Mungkin saja kamu juga pernah sepertiku, menjadi korban suramnya masa lalu. Ditolak dalam segala permainan. Dikucilkan. Agaknya bukan sebab hidup keluargamu kurang beruntung, sebab banyak dari mereka yang diterima berbaur di kawanan pergaulan nyatanya berasal dari keluarga yang lebih menyedihkan. Bukan pula sebab kamu lemah, sebab faktanya ada banyak di antara mereka yang lebih payah. Pun bukan sebab bodoh, karena terbukti di banyak keadaan kamu bisa lebih unggul peri penguasaan pelajaran dan peri permainan. Nyata-nyata itu sebab ketidakberuntungan garis tanganmu di ruang pertemanan. Kamu tidak bertakdir dianggap mungkin bisa jadi pahlawan.
Penerimaan dalam pergaulan masa kecilku buruk. Bila mengingat itu, aku benci. Penolakan demi penolakan kurasa semacam penjajahan terhadap keindahan masa kecilku yang pedih sekali. Aku tidak punya teman baik di permainan meski selalu mampu menunjukkan bahwa aku punya kemampuan saat sesekali aku dibolehkan bermain sebagai anak bawang. Bila aku bermain kasti, lariku cepat, dilempar selalu bisa kusilat, melesat. Saat bermain bola, aku selalu mencetak angka. Ketika bermain tali, aku bisa tak mati sampai hitungan dua puluh dua sekalian menolong anggota yang sudah mati hingga mereka bisa bermain lagi. Kala main yang lain-lain lagi, aku bisa mengentaskan lawan dengan mudah sekali. Tapi tidak, aku bukan pilihan utama. Bahkan suatu kali pernah kostum sepak bola yang kukenakan dipaksa lepas untuk diberikan kepada seorang anak yang tak bisa apa-apa. Celaka!

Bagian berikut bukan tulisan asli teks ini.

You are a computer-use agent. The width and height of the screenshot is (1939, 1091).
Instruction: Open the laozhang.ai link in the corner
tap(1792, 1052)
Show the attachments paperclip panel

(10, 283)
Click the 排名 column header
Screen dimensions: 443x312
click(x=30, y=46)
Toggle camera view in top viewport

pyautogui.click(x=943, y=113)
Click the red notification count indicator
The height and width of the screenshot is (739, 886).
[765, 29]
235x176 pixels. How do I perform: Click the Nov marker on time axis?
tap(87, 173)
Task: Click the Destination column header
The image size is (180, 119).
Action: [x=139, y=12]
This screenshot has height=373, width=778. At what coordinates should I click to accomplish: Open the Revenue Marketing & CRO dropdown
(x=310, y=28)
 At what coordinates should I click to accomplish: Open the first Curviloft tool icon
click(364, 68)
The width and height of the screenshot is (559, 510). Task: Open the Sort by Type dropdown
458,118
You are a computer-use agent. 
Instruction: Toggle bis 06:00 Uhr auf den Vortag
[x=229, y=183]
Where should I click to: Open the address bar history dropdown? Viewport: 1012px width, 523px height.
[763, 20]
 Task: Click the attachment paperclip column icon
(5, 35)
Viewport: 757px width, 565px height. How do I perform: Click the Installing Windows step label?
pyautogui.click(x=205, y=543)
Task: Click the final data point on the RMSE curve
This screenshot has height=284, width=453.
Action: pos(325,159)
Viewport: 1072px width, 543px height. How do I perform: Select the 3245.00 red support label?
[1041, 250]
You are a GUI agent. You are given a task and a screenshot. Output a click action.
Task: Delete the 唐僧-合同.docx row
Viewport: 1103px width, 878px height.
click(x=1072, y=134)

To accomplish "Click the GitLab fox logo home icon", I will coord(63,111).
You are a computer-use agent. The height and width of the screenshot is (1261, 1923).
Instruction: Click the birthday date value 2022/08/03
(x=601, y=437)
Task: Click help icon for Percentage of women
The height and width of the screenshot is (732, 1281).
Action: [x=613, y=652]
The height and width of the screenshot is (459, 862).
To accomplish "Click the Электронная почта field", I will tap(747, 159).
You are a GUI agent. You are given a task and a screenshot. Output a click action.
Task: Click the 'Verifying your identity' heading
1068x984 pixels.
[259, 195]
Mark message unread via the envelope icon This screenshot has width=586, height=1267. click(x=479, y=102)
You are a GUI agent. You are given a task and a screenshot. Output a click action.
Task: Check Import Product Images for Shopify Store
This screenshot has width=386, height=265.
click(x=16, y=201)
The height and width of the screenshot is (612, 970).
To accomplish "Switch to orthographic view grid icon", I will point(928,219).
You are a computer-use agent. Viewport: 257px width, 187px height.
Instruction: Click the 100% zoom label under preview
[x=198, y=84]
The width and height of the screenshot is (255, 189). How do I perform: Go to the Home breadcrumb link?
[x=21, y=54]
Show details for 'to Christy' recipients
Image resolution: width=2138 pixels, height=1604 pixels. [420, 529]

Penjajahan itu tidak berhenti sampai sekolahku khatam. Di sepanjang nasib tidak memihak, aku hanya jadi pengkhayal. Kubayangkan diriku menjadi pusat perhatian ketika berada di gelanggang pilihan. Beranjak merantau, aku mencari ruang mana yang bisa kumasuki agar kelak dianggap penting, diterima semacam pahlawan dalam perang. Aku mulai berambisi menaklukkan setiap panggung lomba, menjadi pemenang. Berulang kali menang namun belum cukup membuatku terpuaskan. Menjadi juara di lomba-lomba sama dengan menjadi musuh sekian banyak peserta. Tidak, aku harus meloncat lebih jauh. Dimana penerimaan orang-orang membuat hatiku haru gemuruh.
Dan masa itu pun tiba. Di panggung, sebagai vocalis, kepala suku Apache13, aku menemukan ruangnya. Diterima dengan tepuk tangan kehangatan. Aku benar-benar telah merasa tiba di tujuan. Satu tujuan. Tapi ada beberapa titik penting lain yang ingin kucapai. Di sini, semua baru dimulai. Pencapaian dan mimpiku belum selesai.